The law firm Arnold & Porter, the National Immigration Project of the National Lawyers Guild and the Rocky Mountain Immigrant Advocacy Network (RMIAN) filed the petition in federal court Tuesday.
The suit argued that the 14 detainees have "serious medical vulnerabilities," including some with HIV, that make them susceptible to the effects of COVID-19.
“When people around the world are social distancing, RMIAN’s clients in immigration detention describe conditions where they can reach out and touch the person laying in the bed next to them,” Laura Lunn, managing attorney of the Detention Program at the Rocky Mountain Immigrant Advocacy Network, said in a news release. “They have no way of creating a shield between themselves and the hundreds of other people at the Aurora facility.”

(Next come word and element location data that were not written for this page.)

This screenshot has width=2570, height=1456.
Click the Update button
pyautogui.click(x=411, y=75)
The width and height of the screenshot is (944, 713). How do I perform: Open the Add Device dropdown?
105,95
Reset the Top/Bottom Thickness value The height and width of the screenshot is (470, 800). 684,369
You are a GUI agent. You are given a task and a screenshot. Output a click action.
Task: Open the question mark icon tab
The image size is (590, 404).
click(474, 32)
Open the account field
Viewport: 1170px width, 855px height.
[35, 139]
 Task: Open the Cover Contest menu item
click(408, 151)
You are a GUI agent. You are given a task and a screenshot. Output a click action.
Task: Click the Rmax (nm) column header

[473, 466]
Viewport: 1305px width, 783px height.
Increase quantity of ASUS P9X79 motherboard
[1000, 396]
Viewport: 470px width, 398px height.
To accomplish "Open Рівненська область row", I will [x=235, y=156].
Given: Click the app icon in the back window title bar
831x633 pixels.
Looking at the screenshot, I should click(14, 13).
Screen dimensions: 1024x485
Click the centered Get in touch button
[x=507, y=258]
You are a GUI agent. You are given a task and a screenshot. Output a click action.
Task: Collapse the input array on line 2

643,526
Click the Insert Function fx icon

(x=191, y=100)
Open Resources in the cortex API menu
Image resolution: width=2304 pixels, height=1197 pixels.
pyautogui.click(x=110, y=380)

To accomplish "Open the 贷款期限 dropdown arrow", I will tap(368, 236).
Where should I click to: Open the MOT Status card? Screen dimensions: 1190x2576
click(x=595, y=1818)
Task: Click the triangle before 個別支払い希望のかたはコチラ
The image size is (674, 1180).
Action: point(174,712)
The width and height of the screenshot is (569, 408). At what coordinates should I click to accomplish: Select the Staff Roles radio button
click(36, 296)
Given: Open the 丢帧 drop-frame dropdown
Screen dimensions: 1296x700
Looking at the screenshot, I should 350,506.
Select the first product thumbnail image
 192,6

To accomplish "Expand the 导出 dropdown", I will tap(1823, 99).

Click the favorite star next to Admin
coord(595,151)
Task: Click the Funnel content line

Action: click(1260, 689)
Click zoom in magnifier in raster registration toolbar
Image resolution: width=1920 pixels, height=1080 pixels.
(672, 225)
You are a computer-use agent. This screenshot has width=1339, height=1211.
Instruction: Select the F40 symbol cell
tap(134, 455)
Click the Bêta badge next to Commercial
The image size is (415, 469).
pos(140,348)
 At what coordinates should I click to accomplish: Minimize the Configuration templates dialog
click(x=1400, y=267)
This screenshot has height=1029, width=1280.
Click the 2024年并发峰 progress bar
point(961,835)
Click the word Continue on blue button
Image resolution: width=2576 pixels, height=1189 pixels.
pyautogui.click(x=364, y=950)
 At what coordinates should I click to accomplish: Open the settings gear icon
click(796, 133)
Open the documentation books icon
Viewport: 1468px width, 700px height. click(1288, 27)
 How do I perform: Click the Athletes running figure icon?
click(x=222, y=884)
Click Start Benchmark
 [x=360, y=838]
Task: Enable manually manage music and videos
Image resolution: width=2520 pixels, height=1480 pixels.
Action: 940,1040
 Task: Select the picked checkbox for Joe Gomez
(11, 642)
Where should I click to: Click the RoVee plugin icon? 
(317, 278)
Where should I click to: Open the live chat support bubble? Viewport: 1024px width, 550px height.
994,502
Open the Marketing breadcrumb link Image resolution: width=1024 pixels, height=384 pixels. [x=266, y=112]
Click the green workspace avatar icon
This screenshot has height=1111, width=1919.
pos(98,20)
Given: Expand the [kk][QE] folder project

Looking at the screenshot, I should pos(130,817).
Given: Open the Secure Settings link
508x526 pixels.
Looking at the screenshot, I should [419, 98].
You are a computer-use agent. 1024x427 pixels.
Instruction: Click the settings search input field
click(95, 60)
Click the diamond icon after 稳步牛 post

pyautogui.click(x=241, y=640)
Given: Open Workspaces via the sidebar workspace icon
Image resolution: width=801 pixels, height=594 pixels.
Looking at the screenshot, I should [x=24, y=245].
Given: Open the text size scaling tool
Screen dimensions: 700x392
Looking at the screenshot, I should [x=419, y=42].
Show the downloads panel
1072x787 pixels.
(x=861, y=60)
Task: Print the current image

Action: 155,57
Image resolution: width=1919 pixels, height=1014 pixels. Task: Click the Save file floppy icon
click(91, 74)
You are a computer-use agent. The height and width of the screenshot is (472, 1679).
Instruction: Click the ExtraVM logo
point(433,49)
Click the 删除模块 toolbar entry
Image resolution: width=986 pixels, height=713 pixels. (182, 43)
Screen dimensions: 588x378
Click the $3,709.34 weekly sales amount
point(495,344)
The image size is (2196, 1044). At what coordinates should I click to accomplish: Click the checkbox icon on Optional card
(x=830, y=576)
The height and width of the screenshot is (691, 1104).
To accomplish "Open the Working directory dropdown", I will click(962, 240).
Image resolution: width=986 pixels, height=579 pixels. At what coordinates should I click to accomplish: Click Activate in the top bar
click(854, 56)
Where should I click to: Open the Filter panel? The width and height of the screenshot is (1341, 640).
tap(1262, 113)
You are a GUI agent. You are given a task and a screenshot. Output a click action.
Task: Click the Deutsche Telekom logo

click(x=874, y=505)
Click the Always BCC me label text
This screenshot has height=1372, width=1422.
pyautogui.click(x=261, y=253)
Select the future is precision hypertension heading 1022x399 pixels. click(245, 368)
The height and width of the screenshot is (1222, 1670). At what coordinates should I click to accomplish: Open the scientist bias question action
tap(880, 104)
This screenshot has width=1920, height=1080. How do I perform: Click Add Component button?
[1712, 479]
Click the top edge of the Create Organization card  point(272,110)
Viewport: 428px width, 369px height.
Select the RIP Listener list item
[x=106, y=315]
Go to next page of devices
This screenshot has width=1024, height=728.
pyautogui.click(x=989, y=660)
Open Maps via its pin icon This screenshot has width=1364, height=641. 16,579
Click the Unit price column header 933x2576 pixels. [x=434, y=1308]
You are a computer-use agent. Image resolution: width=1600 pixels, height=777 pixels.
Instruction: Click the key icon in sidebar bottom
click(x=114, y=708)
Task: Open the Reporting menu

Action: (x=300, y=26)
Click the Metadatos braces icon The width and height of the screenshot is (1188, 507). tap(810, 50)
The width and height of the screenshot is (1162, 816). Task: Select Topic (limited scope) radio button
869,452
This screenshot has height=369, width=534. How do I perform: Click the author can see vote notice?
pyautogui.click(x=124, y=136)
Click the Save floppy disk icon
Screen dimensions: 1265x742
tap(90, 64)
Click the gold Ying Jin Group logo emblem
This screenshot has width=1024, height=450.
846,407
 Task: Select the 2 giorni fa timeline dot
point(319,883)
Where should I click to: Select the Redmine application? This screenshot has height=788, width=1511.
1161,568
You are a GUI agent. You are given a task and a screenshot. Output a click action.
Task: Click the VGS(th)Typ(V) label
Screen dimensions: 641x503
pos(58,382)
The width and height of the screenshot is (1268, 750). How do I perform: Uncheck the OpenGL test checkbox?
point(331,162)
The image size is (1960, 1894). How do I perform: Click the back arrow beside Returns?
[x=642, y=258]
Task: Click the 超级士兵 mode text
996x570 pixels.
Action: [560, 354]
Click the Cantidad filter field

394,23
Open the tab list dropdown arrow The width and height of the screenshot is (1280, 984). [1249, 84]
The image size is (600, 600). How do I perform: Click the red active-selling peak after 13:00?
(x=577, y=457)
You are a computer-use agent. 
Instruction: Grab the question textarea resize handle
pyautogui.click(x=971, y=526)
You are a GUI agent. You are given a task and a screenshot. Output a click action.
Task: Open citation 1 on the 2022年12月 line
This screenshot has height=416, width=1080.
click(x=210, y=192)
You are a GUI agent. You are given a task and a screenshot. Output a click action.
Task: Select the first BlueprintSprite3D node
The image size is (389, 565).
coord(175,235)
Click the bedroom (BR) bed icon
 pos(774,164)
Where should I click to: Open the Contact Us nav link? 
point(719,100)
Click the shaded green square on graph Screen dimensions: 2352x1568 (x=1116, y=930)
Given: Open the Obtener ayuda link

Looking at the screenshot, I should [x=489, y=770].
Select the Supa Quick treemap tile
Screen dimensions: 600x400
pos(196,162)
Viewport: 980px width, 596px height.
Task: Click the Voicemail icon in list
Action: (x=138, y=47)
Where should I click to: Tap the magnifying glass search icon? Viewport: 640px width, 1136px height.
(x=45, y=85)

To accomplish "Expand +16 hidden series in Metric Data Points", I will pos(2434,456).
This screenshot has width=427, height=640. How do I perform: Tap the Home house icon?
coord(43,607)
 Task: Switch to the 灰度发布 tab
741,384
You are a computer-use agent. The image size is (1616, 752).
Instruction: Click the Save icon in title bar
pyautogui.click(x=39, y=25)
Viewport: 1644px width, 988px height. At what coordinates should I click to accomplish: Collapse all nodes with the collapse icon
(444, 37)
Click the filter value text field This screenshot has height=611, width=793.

ICE officials declined to comment on the lawsuit since the case is ongoing litigation.
Two employees at the ICE facility have tested positive for COVID-19. No one in custody at the facility has tested positive.
Across the country, ICE's detained population has dropped by more than 4,000 people since March 1, and the agency said it has taken steps to identify high-risk detainees.
Last week, the ACLU of Colorado, the Office of the Colorado State Public Defender and the Colorado Criminal Defense Bar filed petitions to the Colorado Supreme Court to issue a directive to lower courts to lower jail populations and limit the spread of COVID-19. The petitions were denied by the court.